__Aim of the task__. Repeat the listing that follows exactly, please.

# # # #

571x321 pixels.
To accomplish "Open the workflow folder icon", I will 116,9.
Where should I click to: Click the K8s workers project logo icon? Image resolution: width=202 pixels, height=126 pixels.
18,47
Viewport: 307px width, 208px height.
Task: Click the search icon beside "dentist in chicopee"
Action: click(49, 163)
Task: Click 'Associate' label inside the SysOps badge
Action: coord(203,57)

# # # #

__Completed task__.
571x321 pixels.
To accomplish "Open the workflow folder icon", I will 116,9.
Where should I click to: Click the K8s workers project logo icon? Image resolution: width=202 pixels, height=126 pixels.
18,47
Viewport: 307px width, 208px height.
Task: Click the search icon beside "dentist in chicopee"
Action: click(49, 163)
Task: Click 'Associate' label inside the SysOps badge
Action: coord(203,57)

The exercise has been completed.